SparkFE is the LLVM-based and high-performance Spark native execution engine which is designed for feature engineering.
Spark has rapidly emerged as the de facto standard for big data processing. However, it is not designed for machine learning which has more and more limitation in AI scenarios. SparkFE rewrite the execution engine in C++ and achieve more than 6x performance improvement for feature extraction. It guarantees the online-offline consistency which makes AI landing much easier. For further details, please refer to SparkFE Documentation.
-
High Performance
Based on LLVM optimization, we can get more than 6 times performance improvement in some AI scenarios. It reduces the computing time for the same applications and gets lower TCO.
-
No Migration Cost
Using SparkFE does not require modifying or re-compiling your SparkSQL applications. Just set the SPARK_HOME then you will reap the performance benefit of native execution engine.
-
Optimized For Machine Learning
SparkFE provided the customized join type and UDF/UDAF for machine learning scenarios which can meet the requirements for feature engineering in production environment.
-
Online-Offline consistency
Using FEDB and SparkFE, the machine learning applications with SQL for feature engineering can be deployed without any development. The native execution engine guarantees the online-offline consistency and greatly reduces the cost of AI landing.
-
Upstream First
SparkFE will be compatible with Spark 3.0 and the later versions. All the functions will be synchronized with upstream and it is able to fallback to vanilla Spark in some special scenarios.
SparkFE has significant performance improvement in most of the AI scenarios. Here are part of the benchmark results.

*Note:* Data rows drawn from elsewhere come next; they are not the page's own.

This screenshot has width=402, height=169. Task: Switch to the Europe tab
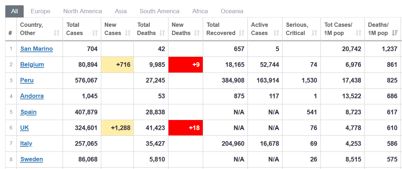point(40,11)
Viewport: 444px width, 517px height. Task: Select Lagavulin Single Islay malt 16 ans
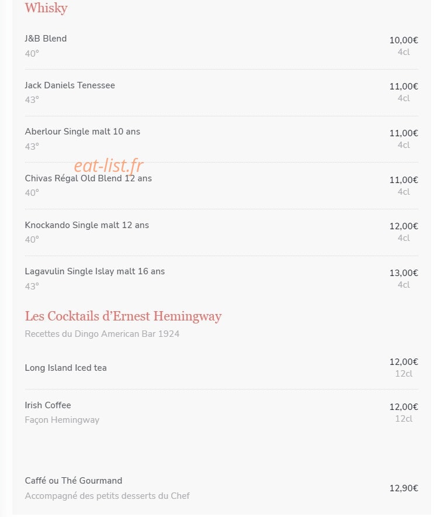coord(95,271)
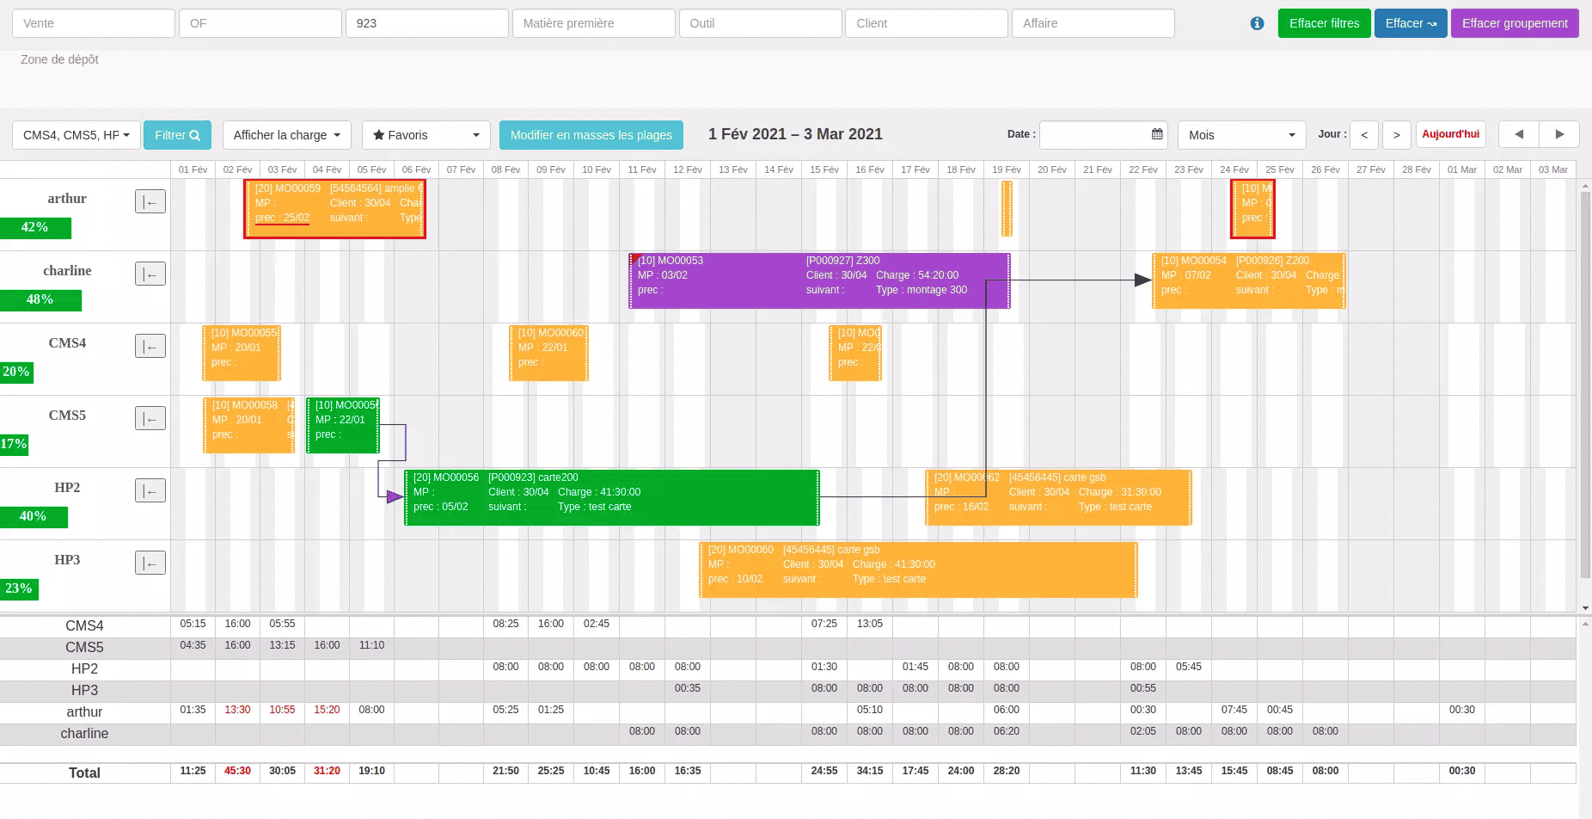Click the green MO00056 carte200 task bar

pos(610,496)

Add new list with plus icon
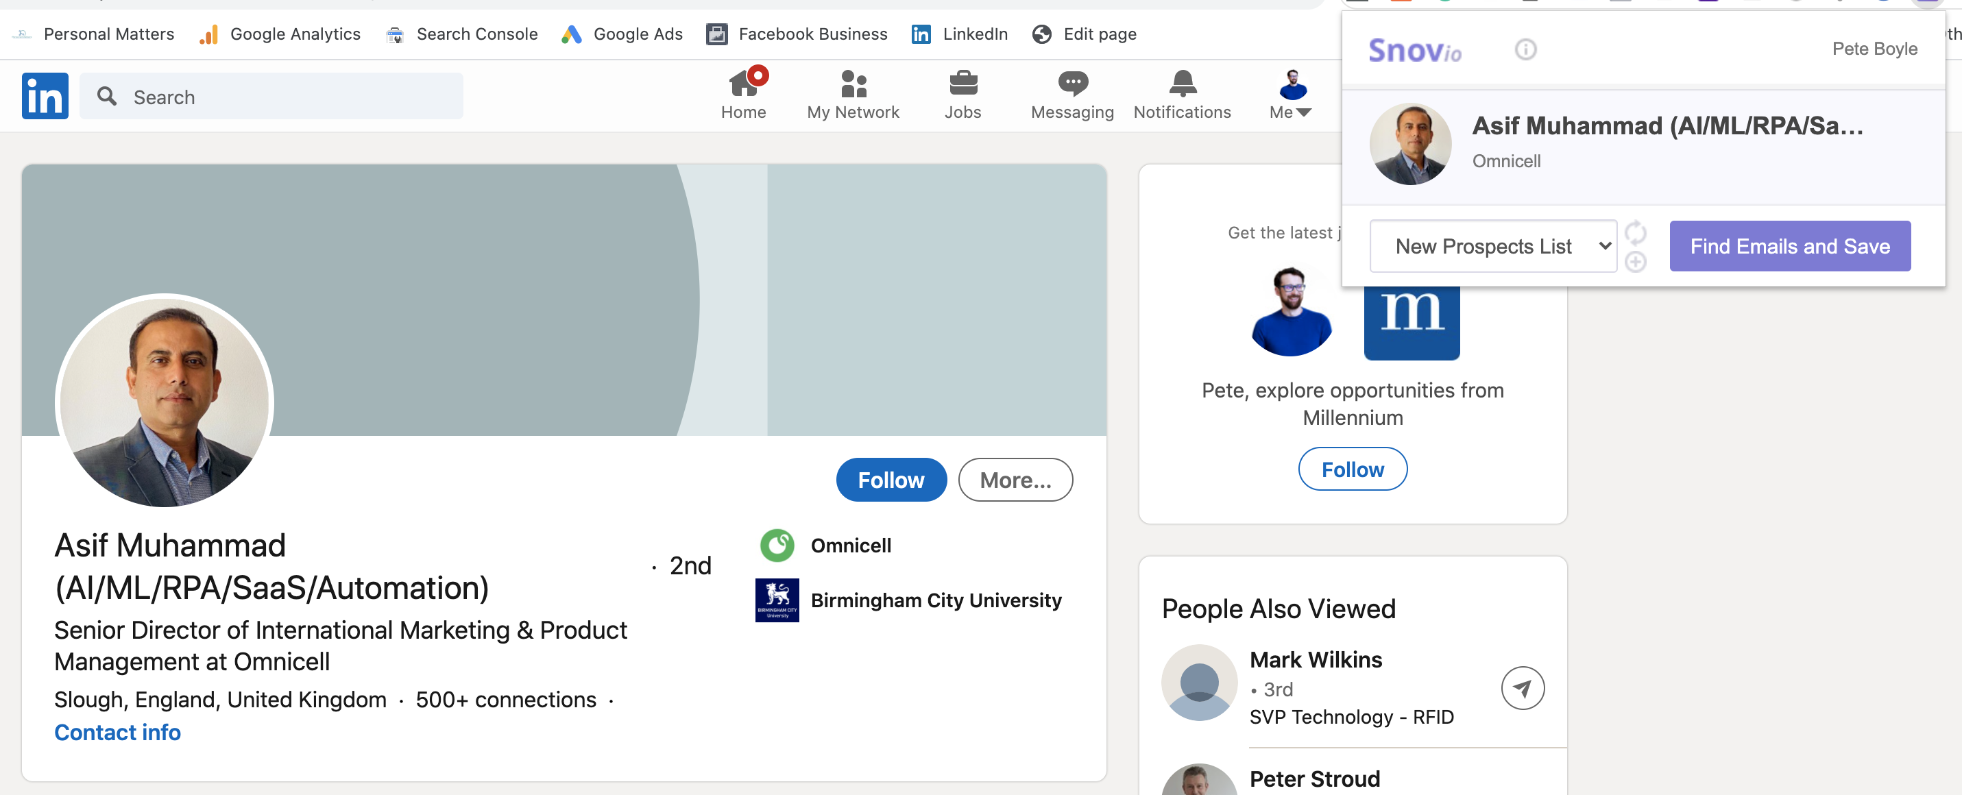[x=1635, y=262]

You can verify the results in your environment with the following steps.
docker run -it 4pdosc/sparkfe bash
git clone https://github.com/4paradigm/SparkFE.git
cd ./SparkFE/benchmark/taxi_tour_multiple_window/
wget http://103.3.60.66:8001/sparkfe_resources/taxi_tour_parquet.tar.gz
tar xzvf ./taxi_tour_parquet.tar.gz
export SPARK_HOME=/spark-3.0.0-bin-hadoop2.7/
./submit_spark_job.sh
export SPARK_HOME=/spark-3.0.0-bin-sparkfe/
./submit_spark_job.sh
Run with the official SparkFE docker image.
docker run -it 4pdosc/sparkfe bash
Execute the standard Spark commands which will use SparkFE for acceleration by default.

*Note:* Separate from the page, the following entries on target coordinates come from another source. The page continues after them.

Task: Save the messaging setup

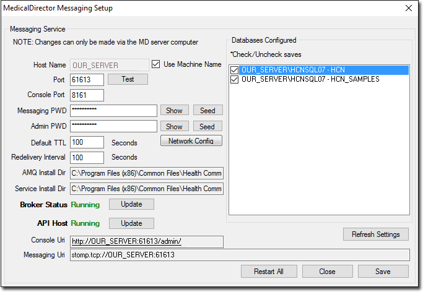Action: [x=383, y=271]
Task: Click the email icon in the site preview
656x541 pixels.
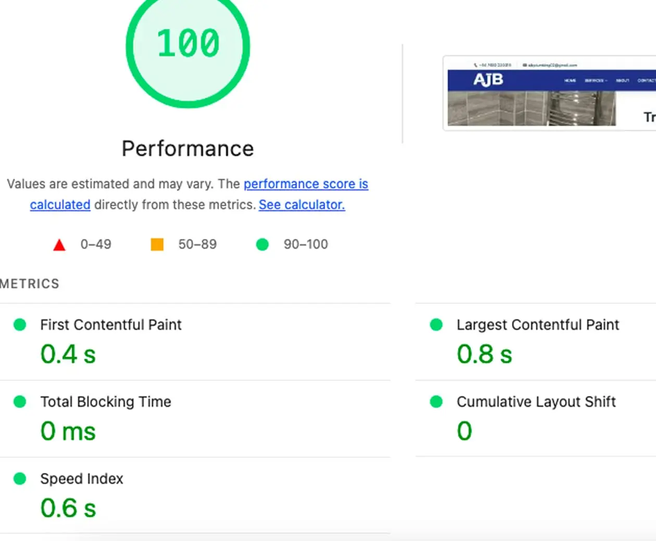Action: 525,64
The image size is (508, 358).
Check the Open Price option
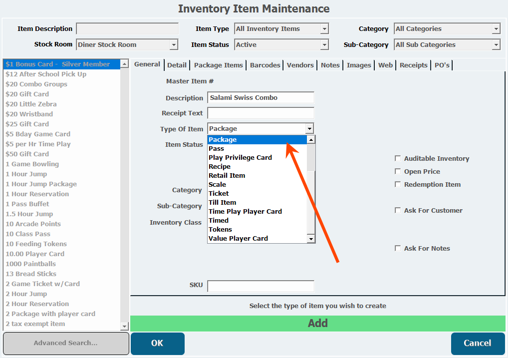(398, 172)
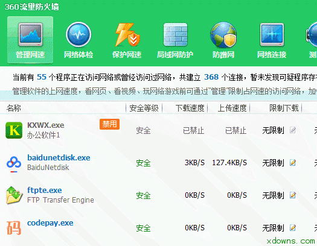Viewport: 317px width, 246px height.
Task: Edit download limit for ftpte.exe
Action: pos(293,195)
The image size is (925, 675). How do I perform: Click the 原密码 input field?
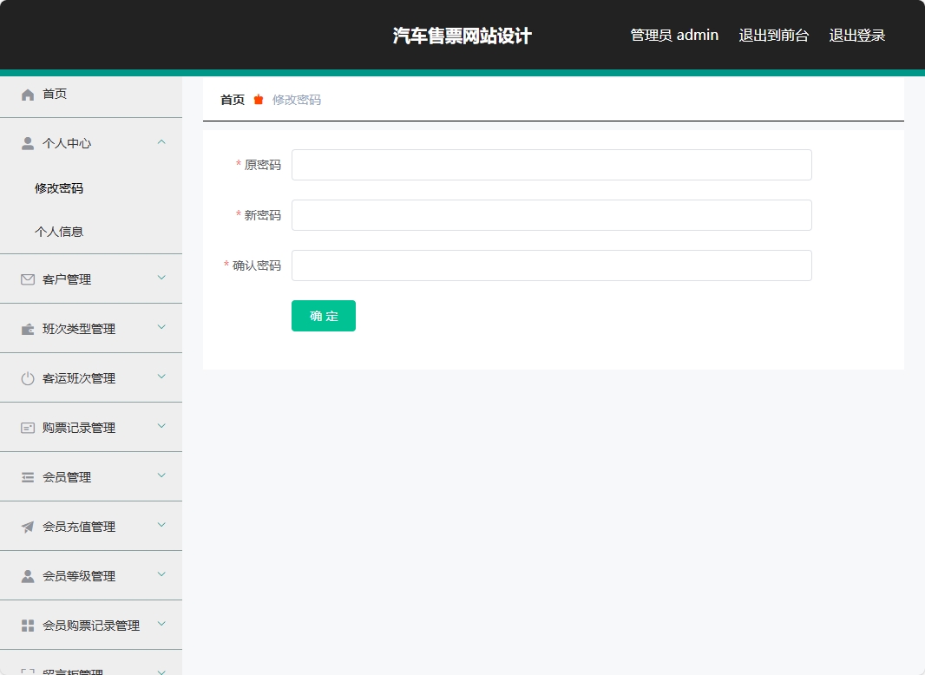click(x=551, y=165)
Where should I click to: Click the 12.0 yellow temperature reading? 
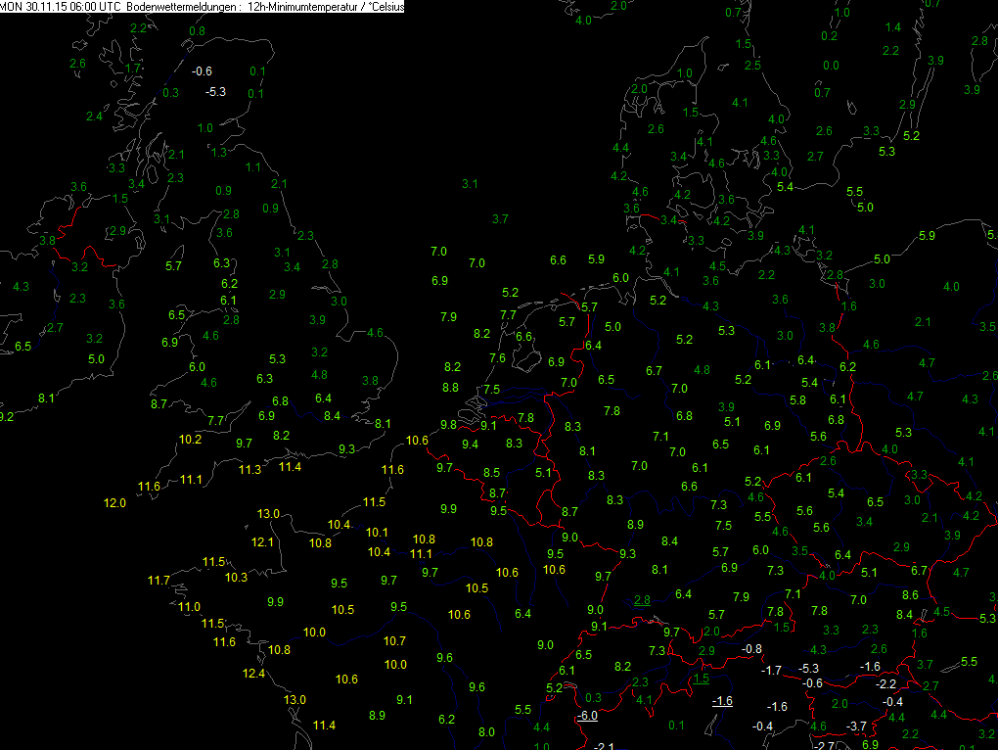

$SPARK_HOME/bin/spark-submit \
--master local \
--class org.apache.spark.examples.sql.SparkSQLExample \
$SPARK_HOME/examples/jars/spark-examples*.jar
Download the pre-built package in Releases Page then execute the Spark commands.
tar xzvf ./spark-3.0.0-bin-sparkfe.tgz
export SPARK_HOME=`pwd`/spark-3.0.0-bin-sparkfe/
$SPARK_HOME/bin/spark-submit \
--master local \
--class org.apache.spark.examples.sql.SparkSQLExample \
$SPARK_HOME/examples/jars/spark-examples*.jar
You can use the official docker image for development.
docker run -it 4pdosc/sparkfe bash
git clone --recurse-submodules git@github.com:4paradigm/SparkFE.git
cd ./SparkFE/sparkfe/
Build the sparkfe module from scratch.
Operating System | Compile Command | Notice |
---|---|---|
Linux | mvn clean package | Support CentOS 6, Ubuntu and other Linux distros |
MacOS | mvn clean package -Pmacos | Support macOS Big Sur and later versions |
All in one | mvn clean package -Pallinone | Support Linux and MacOS at the same time |
Build the SparkFE distribution from scratch.
cd ../spark/
./dev/make-distribution.sh --name sparkfe --pip --tgz -Phadoop-2.7 -Pyarn
SparkFE is compatible with most SparkSQL applications now. In the future, we may perfect the compatibility for ANSI SQL and lower the migration cost for developers.
- [2021 H1&H2] Support more
Window
types andWhere
,GroupBy
with complex expressions. - [2021 H1&H2] Support more SQL syntax and UDF/UDAF functions for AI scenarios.
SparkFE has significant performance improvement with C++ and LLVM. We will reduce the cost of cross-language invocation and support heterogeneous hardware in the future.
- [2021 H1] Support multiple coded formats and be compatible with Spark UnsafeRow memory layout.
- [2021 H1] Automatically optimize the window computing and table join with skew data.
- [2021 H1] Integrate the optimization passes for Native LastJoin which is used in AI scenarios.
- [2021 H2] Support column-based memory layout in the whole process which may reduce the overhead of reading or writing files and support CPU vectorization optimization.
- [2021 H2] Support heterogeneous computing hardware.
SparkFE is compatible with Spark ecosystems currently. We may integrate with more open-source systems to meet the requirements in production environments.
- [2021 H2] Integrate with multiple versions of Spark and provide pre-built packages.